Dans le fief des cartels

Impossible de ne pas aborder la question de la sécurité, alors qu’il traverse certains pays gangrenés par le trafic de drogue. Fort heureusement, il ne lui est arrivé aucun malheur, même s’il est tombé à quelques reprises sur des membres des cartels au Mexique.

Dans l’État de Zacatecas, où deux groupes rivaux se livrent une lutte sans merci, il faisait la route avec deux autres voyageurs quand il s’est arrêté dans un petit village pour se ravitailler. Un homme s’est approché d’eux.

«Il disait appartenir au cartel de Sinaloa et il nous a posé une série de questions. Il cherchait à savoir qui on était et ce qu’on faisait ici. Quand il a vu qu’on ne représentait pas un danger, il a dit qu’il avertirait ses copains de notre venue pour nous laisser passer.»

L'arrière-pays mexicain dans toute sa splendeur, mais attention aux mauvaises rencontres!

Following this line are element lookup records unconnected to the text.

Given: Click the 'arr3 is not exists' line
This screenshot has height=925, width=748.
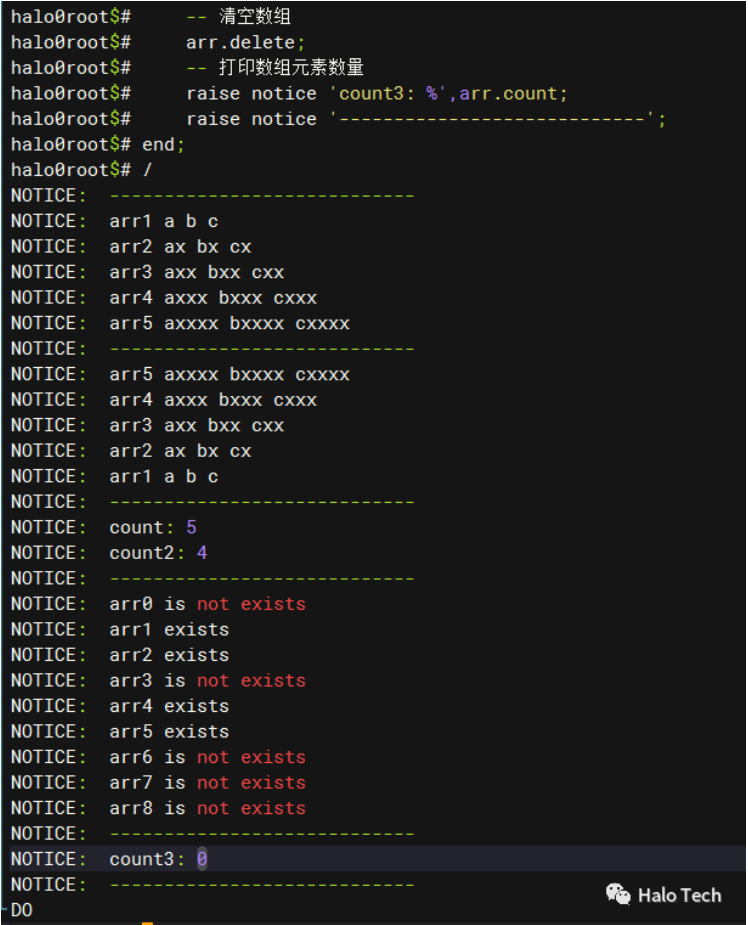Looking at the screenshot, I should pos(207,681).
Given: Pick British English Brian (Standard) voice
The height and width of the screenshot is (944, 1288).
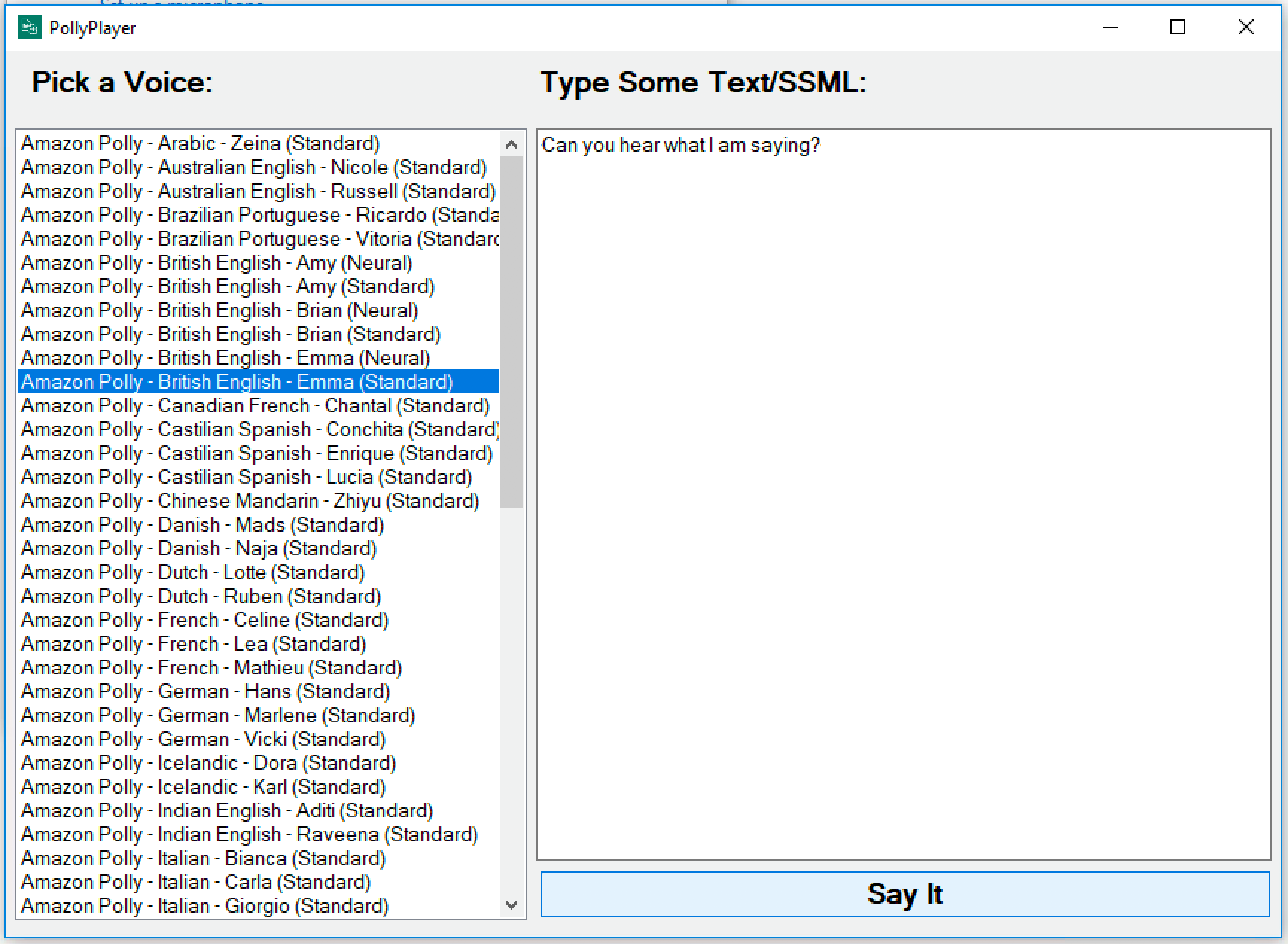Looking at the screenshot, I should tap(231, 334).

Le lendemain, alors que le Québécois poursuivait seul sa route dans l’arrière-pays, il est tombé nez à nez avec un groupe de gens masqués et lourdement armés, qui patrouillaient dans un secteur à bord de camionnettes. À quel groupe appartenaient-ils? Dominick ne le sut jamais.

«J’ai ralenti en leur demandant si tout allait bien, ils m’ont envoyé la main en faisant signe de continuer. Je suppose que les cartels soignent leur image publique auprès des touristes.»

D’autres auraient eu la frousse, mais le voyageur affirme avoir gardé son sang-froid. «Je m’étais fait à l’idée que ce genre de rencontre pouvait arriver. Je m’étais préparé au pire.»

Le Québécois espère atteindre la Patagonie pour le printemps 2024.

Du temps pour réfléchir

Les longues journées à pédaler sur les routes ont aussi été propices à la réflexion, un luxe rare en cette époque hyperactive.



«J’ai pu constater les effets pervers des réseaux sociaux et du tourisme de masse à des endroits que j’avais visités auparavant. Beaucoup d’étrangers découvrent des petits coins de paradis grâce à internet et décident d’investir dans l’immobilier, souvent au détriment des populations locales et de l’environnement. Ce voyage m’a vraiment sensibilisé aux questions liées à l’accès au littoral et à l’occupation du territoire. Il faut changer notre mode de vie.»

Chose certaine, Dominick Ménard sait qu’il ne perd pas son temps en réalisant ce voyage. D’ailleurs, il a apporté son drone, ce qui lui permet de capter des images saisissantes des régions qu’il visite.

«Je le vois comme un investissement. Je filme beaucoup, car j’aimerais réaliser un documentaire et peut-être une nouvelle saison de Bonvelo, qui sait? Ça cogite beaucoup là-dedans!»